[Document text]:
# # # # # # #

- Born: August 21, 2006 (age 19) London, Ontario, Canada
- Height: 5 ft 11 in (180 cm)
- Weight: 180 lb (82 kg; 12 st 12 lb)
- Position: Centre
- Shoots: Right
- NHL team: Philadelphia Flyers
- NHL draft: 13th overall, 2024 Philadelphia Flyers
- Playing career: 2024–present

= Jett Luchanko =

Canadian ice hockey player (born 2006)

Jett Luchanko (born August 21, 2006) is a Canadian professional ice hockey centre for the Philadelphia Flyers of the National Hockey League (NHL). The Flyers selected Luchanko in the first round, 13th overall, of the 2024 NHL entry draft.

==Early life==
Luchanko was born August 21, 2006, in London, Ontario. A childhood fan of the Toronto Maple Leafs of the National Hockey League, his favorite ice hockey player was Mitch Marner. Luchanko also idolized Nick Suzuki, who he watched play minor ice hockey. While quarantined at the height of the COVID-19 pandemic, Luchanko's father converted their basement into a personal gym, which improved Jett's strength and fitness while he could not play hockey. Luchanko spent the 2021–22 season with the London Jr. Knights of Alliance Hockey, during which he had 22 goals and 57 points in 27 regular season games, with another four goals and 16 points in eight postseason appearances. He also had a brief stint with the Strathroy Rockets of the Greater Ontario Junior Hockey League, with one goal and one assist in four games.

== Playing career ==
The Guelph Storm of the Ontario Hockey League (OHL) selected Luchanko 12th overall in the 2022 OHL Priority Selection, and he signed with the team that May. Luchanko scored his first junior ice hockey goal on October 1, during Guelph's 10–6 loss to the Saginaw Spirit. During the 2022–23 season he recorded five goals and nine assists in 46 games. During the 2023–24 season he led the Storm in scoring with 20 goals and 54 assists in 68 games. At the end of the season, Luchanko received the William Hanley Trophy as the OHL's most sportsmanlike player.

# # # # # # #

[Record excerpts]:
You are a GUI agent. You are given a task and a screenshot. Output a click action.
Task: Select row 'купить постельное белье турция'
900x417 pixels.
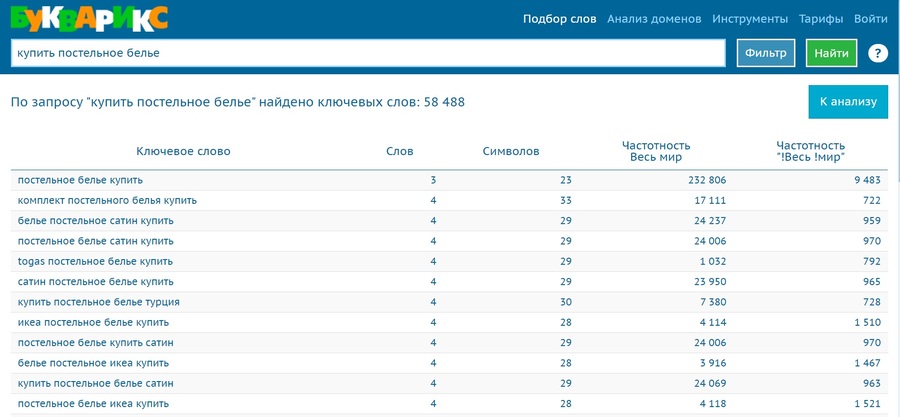point(98,302)
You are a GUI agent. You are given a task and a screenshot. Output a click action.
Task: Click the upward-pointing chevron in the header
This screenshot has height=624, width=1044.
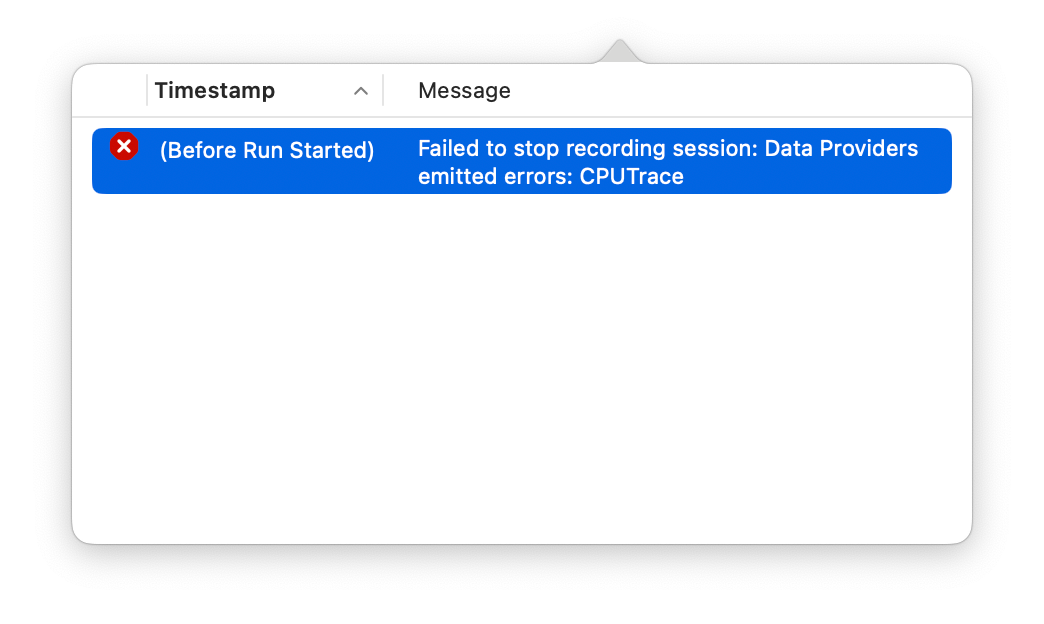(x=362, y=90)
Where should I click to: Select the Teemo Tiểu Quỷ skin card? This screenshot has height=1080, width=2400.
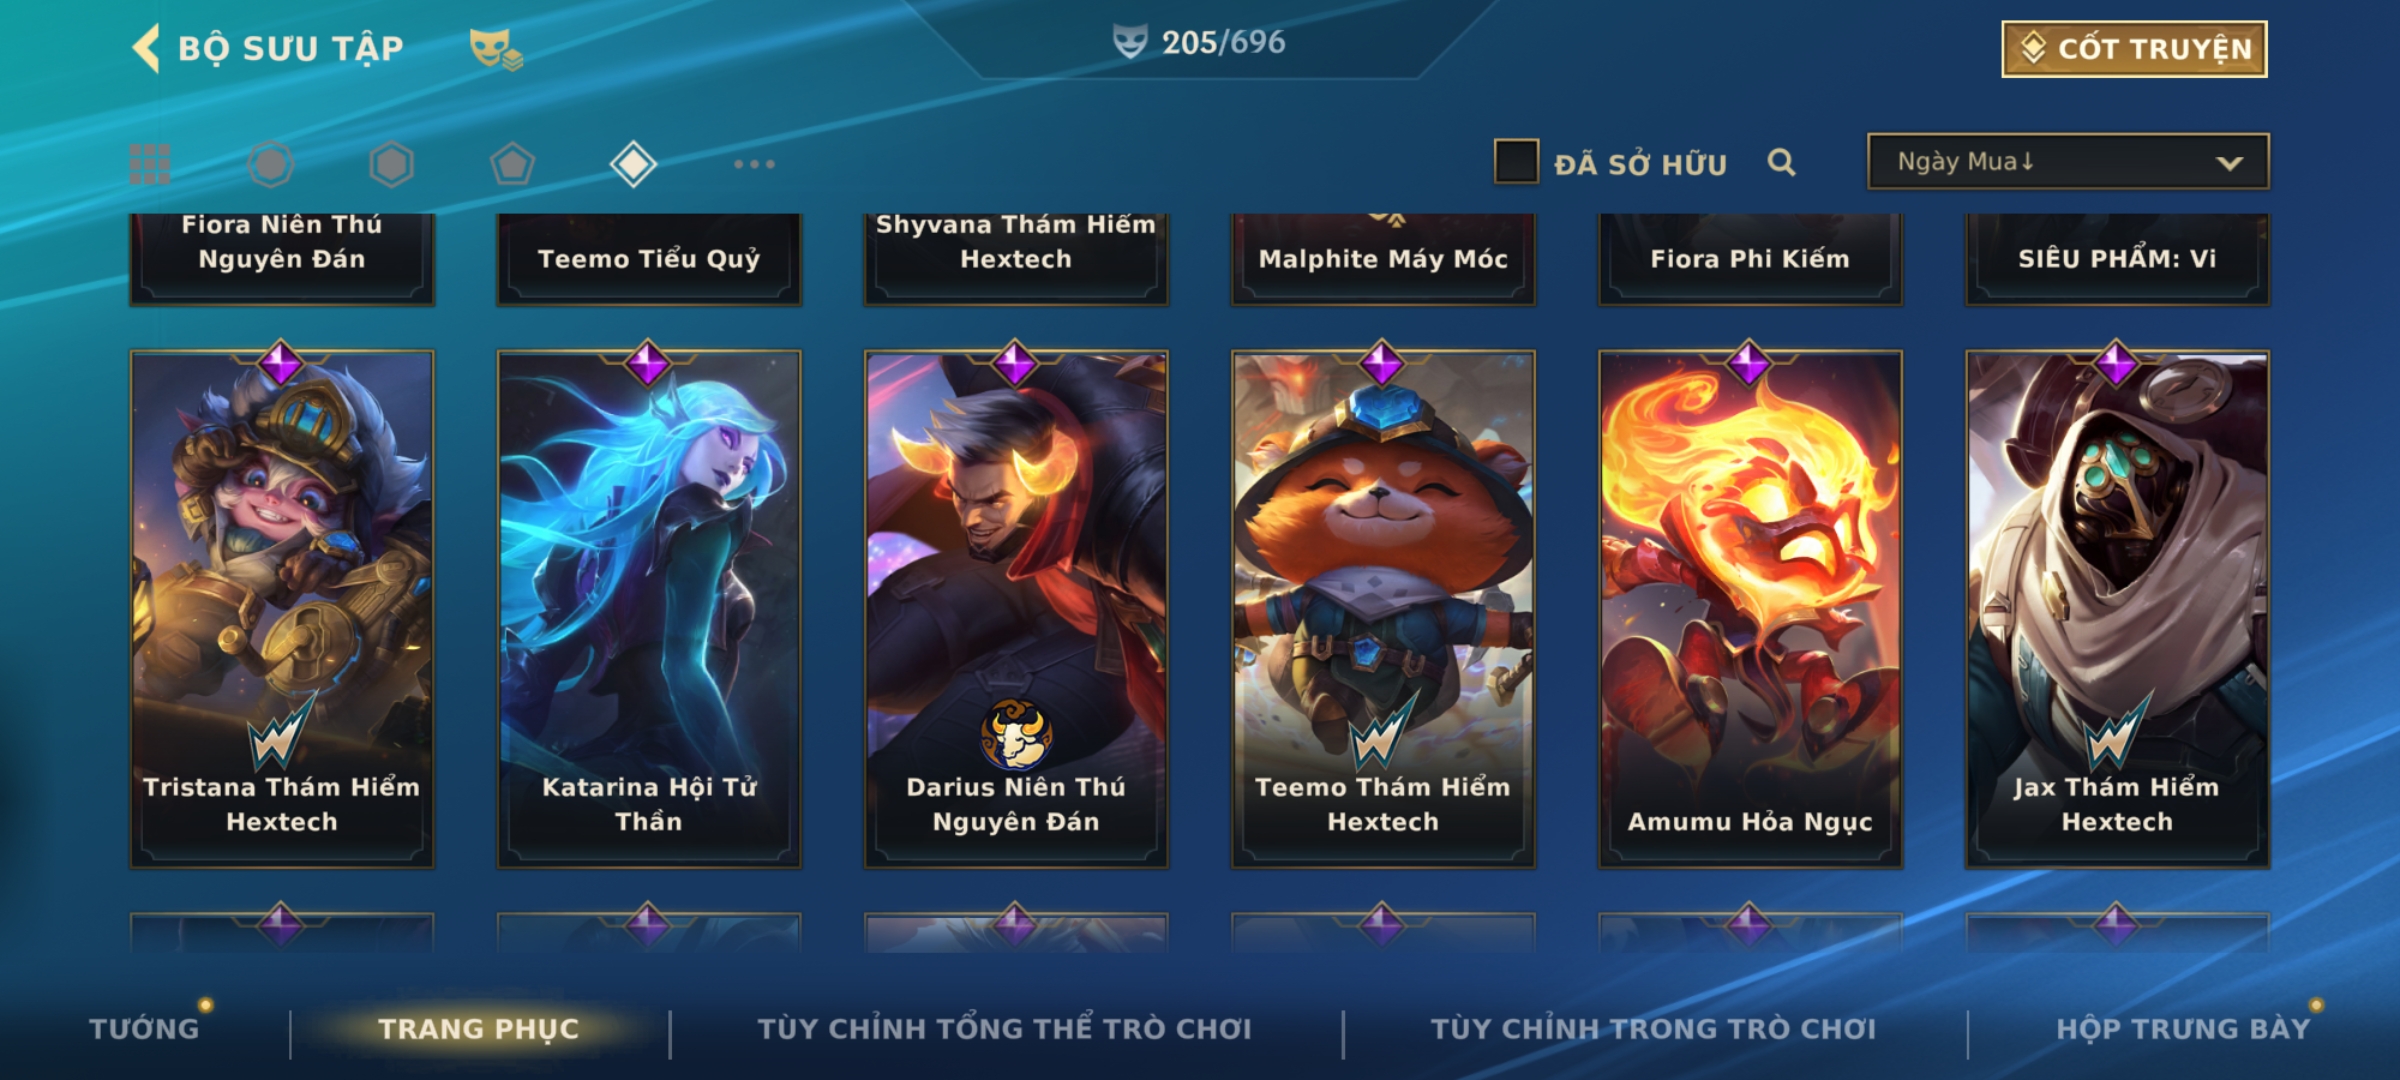pyautogui.click(x=649, y=258)
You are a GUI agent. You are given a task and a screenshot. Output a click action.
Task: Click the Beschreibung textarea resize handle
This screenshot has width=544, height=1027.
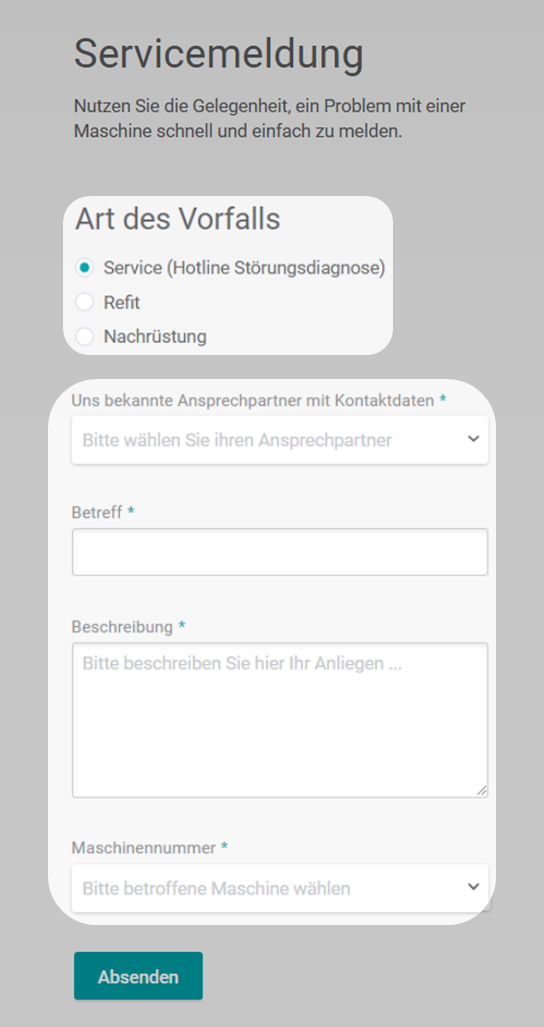[482, 791]
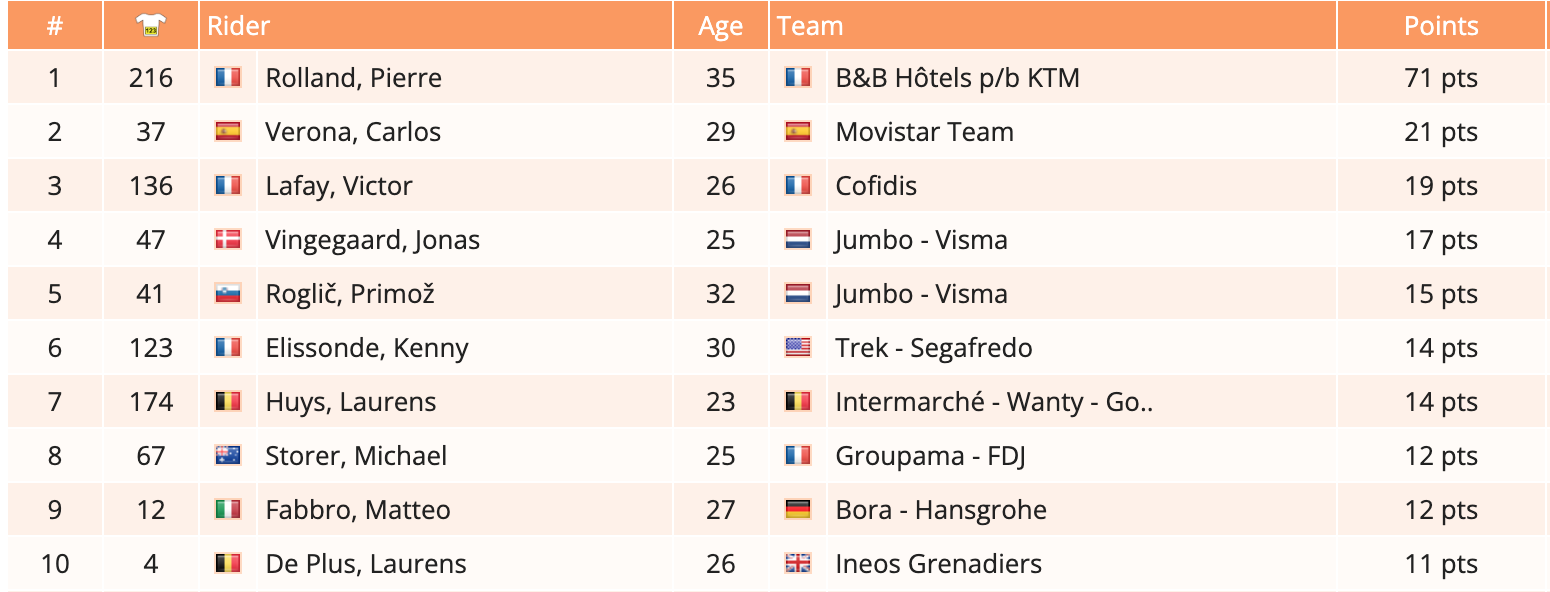Click the US flag beside Trek - Segafredo

tap(798, 348)
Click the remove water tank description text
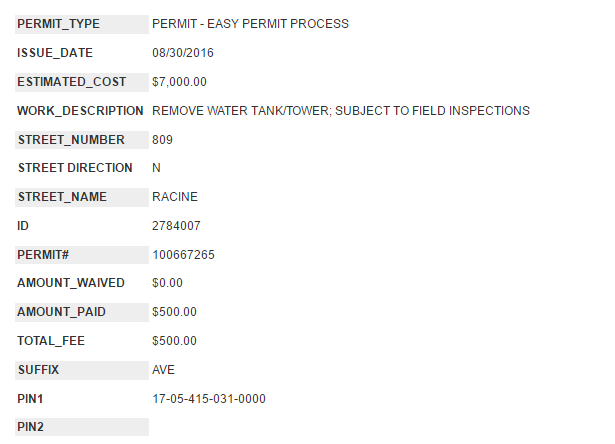Screen dimensions: 615x444 (340, 110)
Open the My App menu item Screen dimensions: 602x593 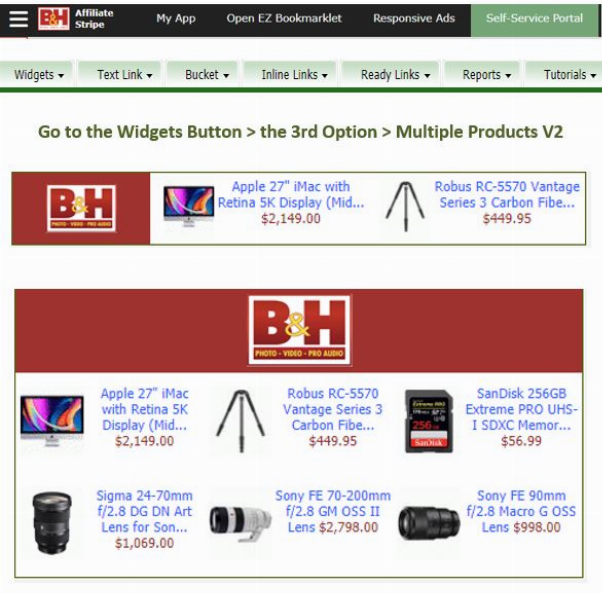176,18
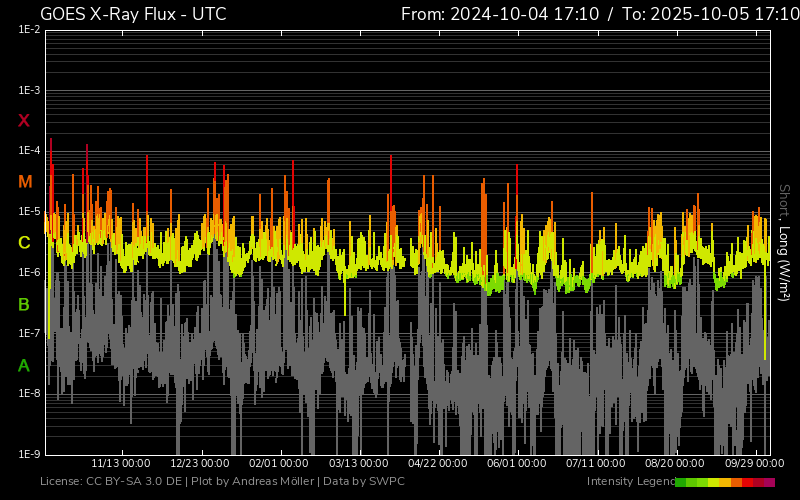Click the Intensity Legend text label
This screenshot has width=800, height=500.
(630, 482)
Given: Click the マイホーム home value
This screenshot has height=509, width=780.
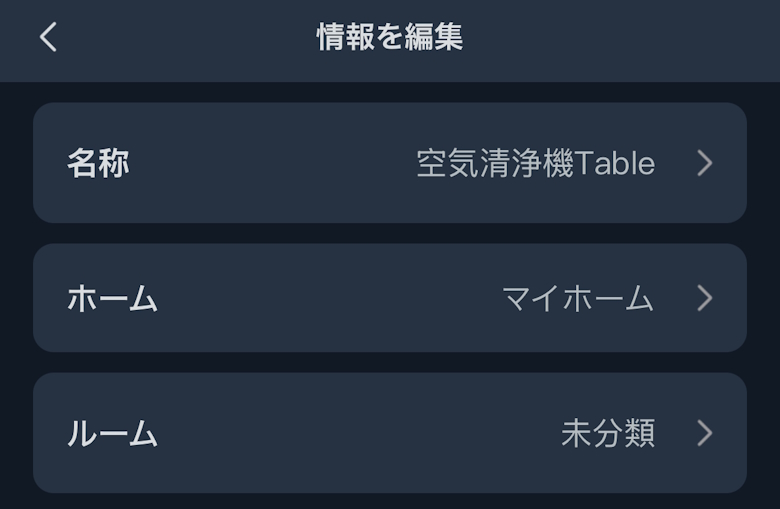Looking at the screenshot, I should point(578,298).
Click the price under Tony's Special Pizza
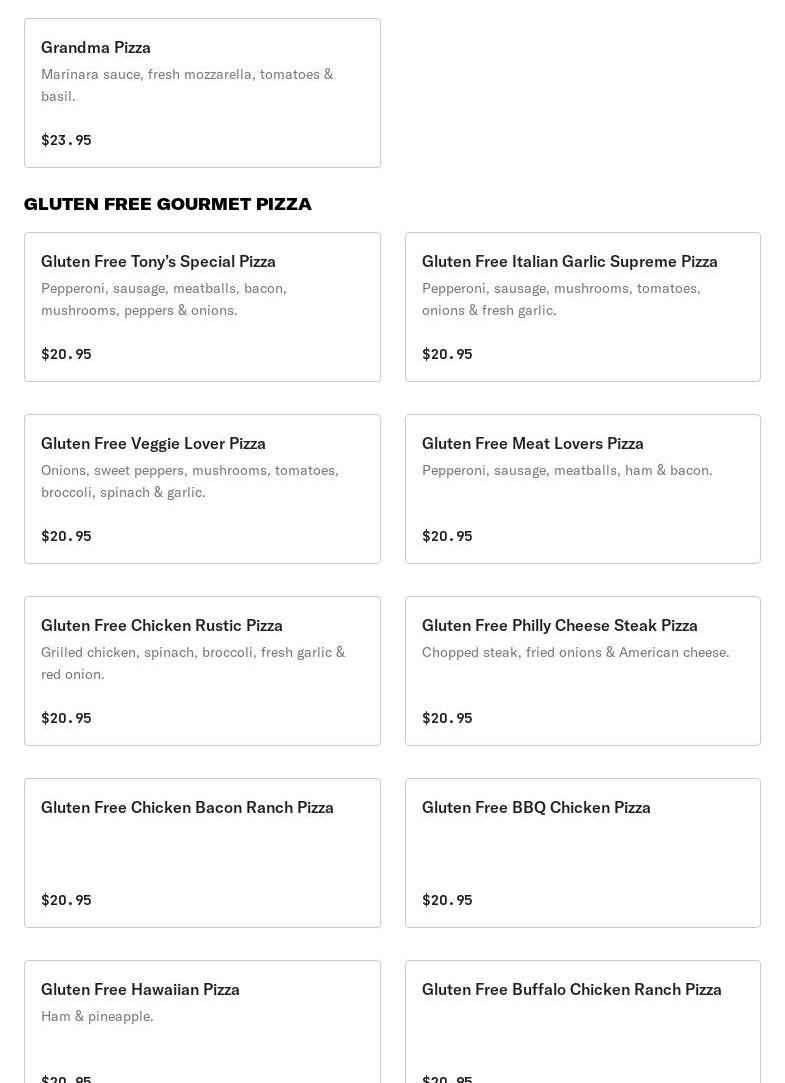 [66, 354]
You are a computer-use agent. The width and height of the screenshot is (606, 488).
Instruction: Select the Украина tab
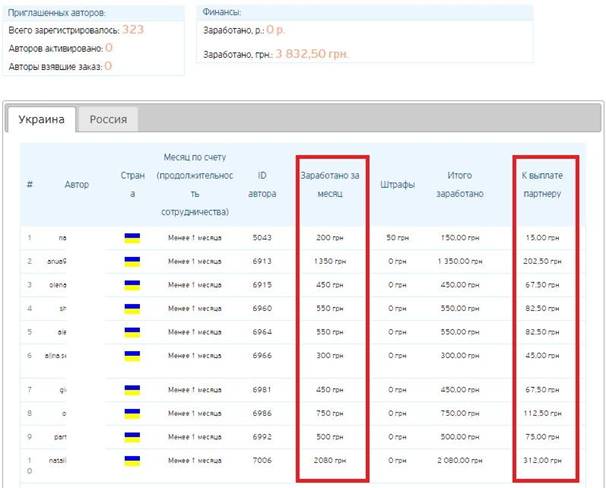pyautogui.click(x=41, y=119)
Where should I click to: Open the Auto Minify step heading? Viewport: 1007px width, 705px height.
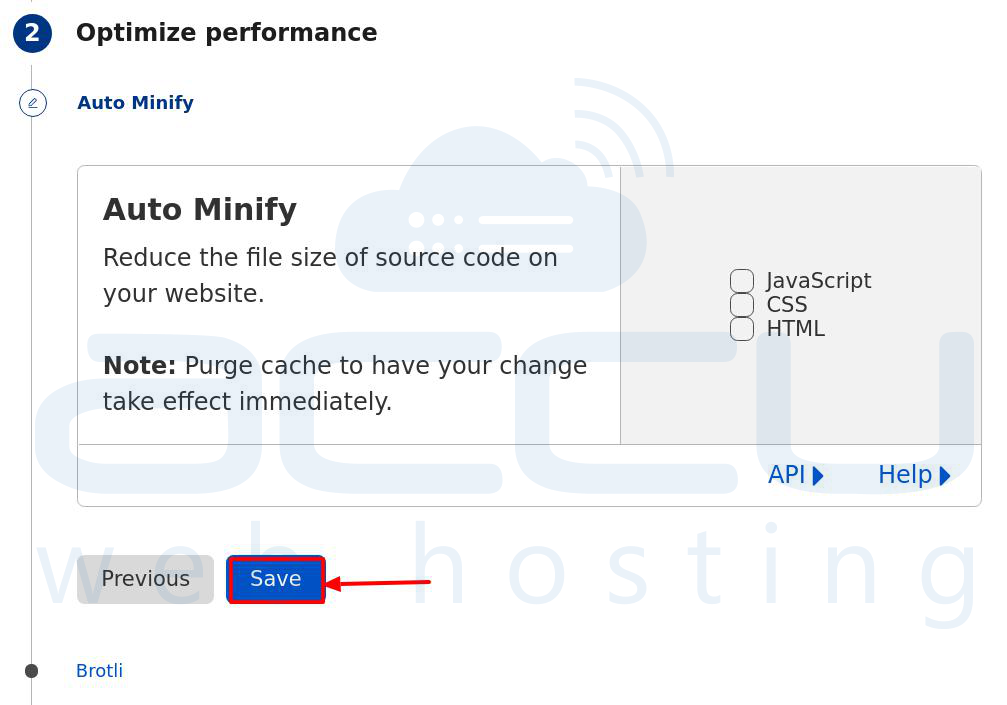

# # # # # # #

[Task item]: Summarize the Jett Luchanko article above in two sentences.

[Exercise result]: Jett Luchanko, born August 21, 2006, in London, Ontario, is a Canadian professional ice hockey centre for the Philadelphia Flyers, who selected him 13th overall in the 2024 NHL entry draft. After a 2021–22 season with the London Jr. Knights, he signed with the OHL's Guelph Storm, where he led the team in scoring in 2023–24 with 20 goals and 54 assists and won the William Hanley Trophy as the league's most sportsmanlike player.